WORK REQUIRED
As you look over the data below, please find each line where the word "computer" appears, then copy it.

Collection entries

---

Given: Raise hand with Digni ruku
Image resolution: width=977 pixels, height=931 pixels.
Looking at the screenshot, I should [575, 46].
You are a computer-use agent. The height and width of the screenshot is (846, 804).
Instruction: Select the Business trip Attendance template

---

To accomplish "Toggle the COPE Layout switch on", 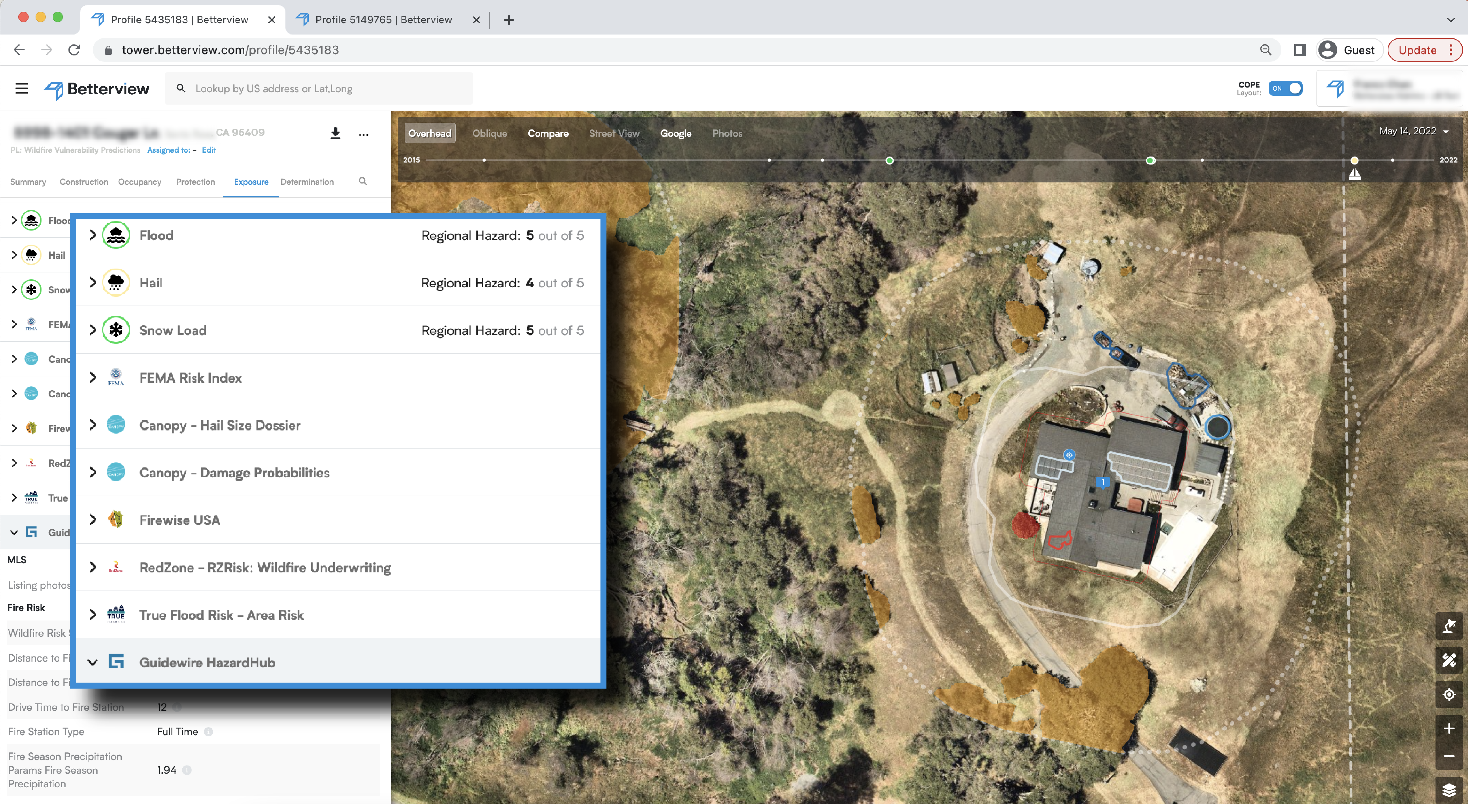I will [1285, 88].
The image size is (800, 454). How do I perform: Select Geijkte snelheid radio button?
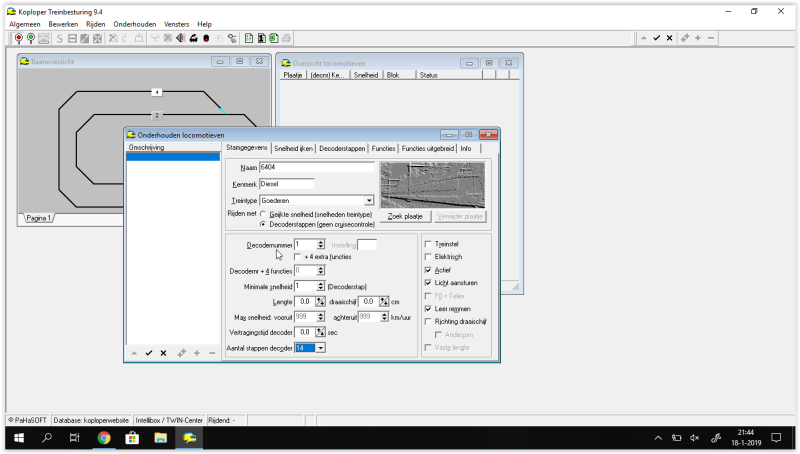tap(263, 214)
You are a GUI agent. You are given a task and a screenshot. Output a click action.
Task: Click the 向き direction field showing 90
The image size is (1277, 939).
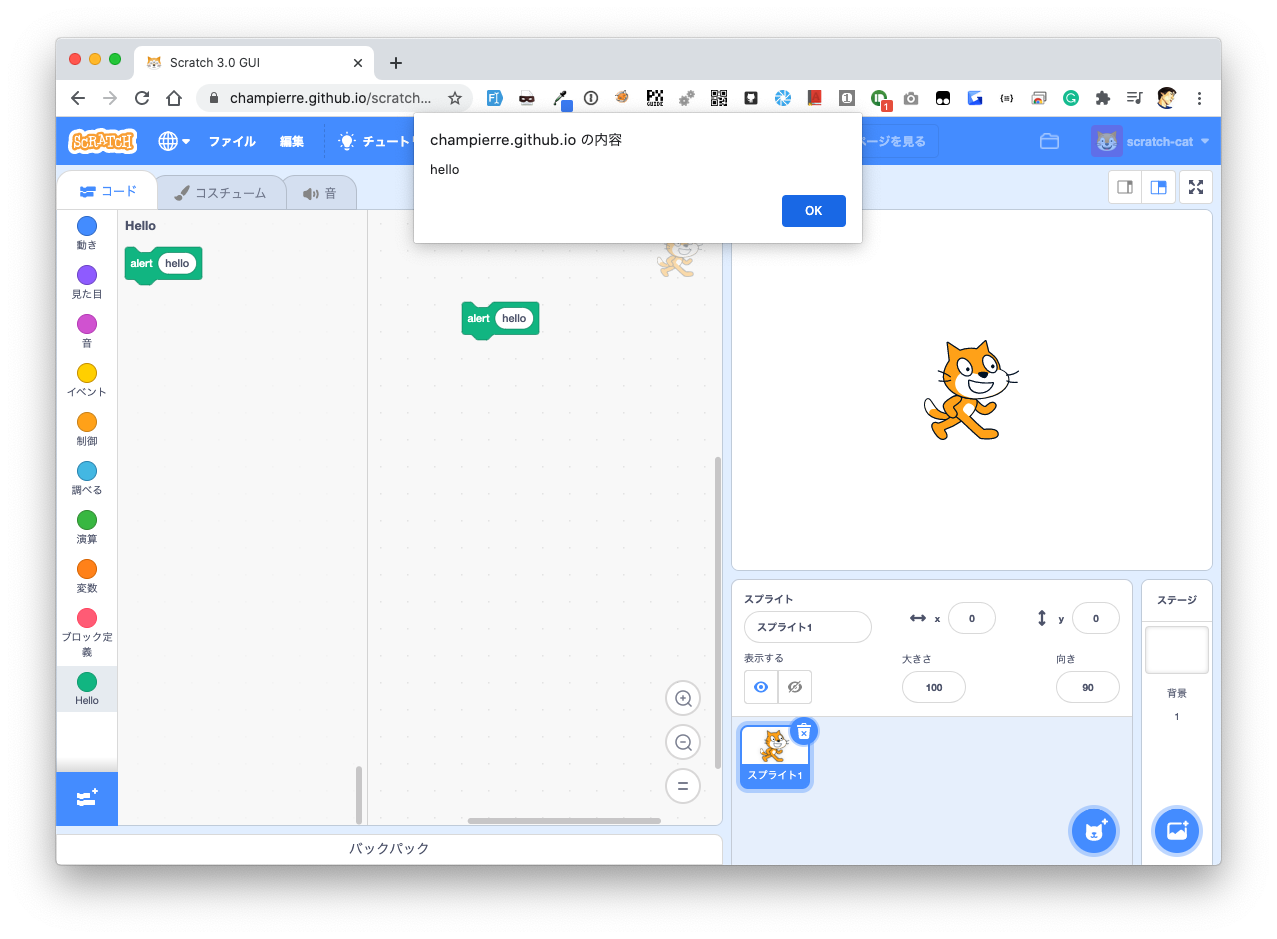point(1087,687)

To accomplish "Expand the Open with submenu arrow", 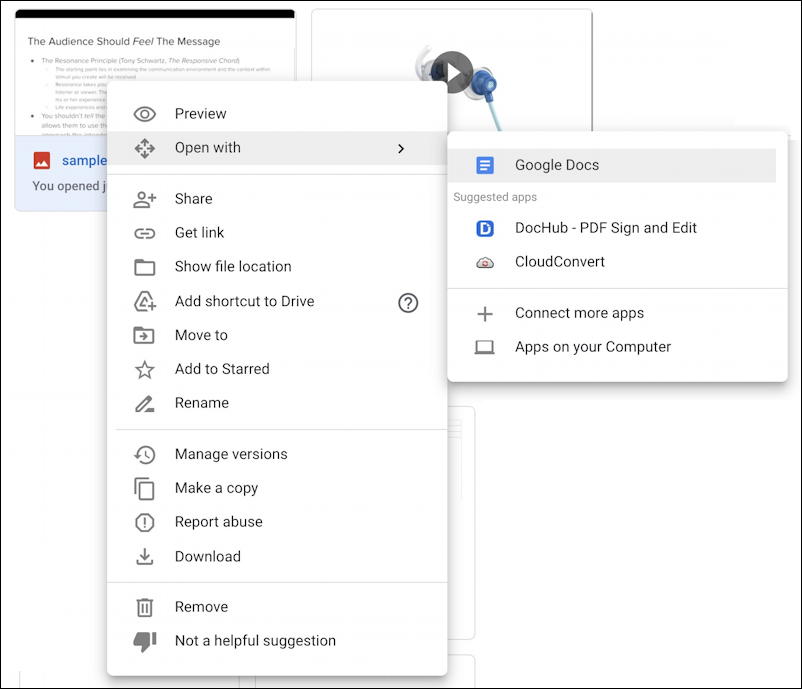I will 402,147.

---

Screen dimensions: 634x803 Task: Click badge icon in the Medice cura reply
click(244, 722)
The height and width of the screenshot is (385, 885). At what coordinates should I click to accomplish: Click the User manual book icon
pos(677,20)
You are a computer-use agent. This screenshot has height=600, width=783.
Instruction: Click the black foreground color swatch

---

COMPLETED TASK
You are a computer-use agent. The height and width of the screenshot is (846, 804).
You are a computer-use agent. This screenshot has height=600, width=783.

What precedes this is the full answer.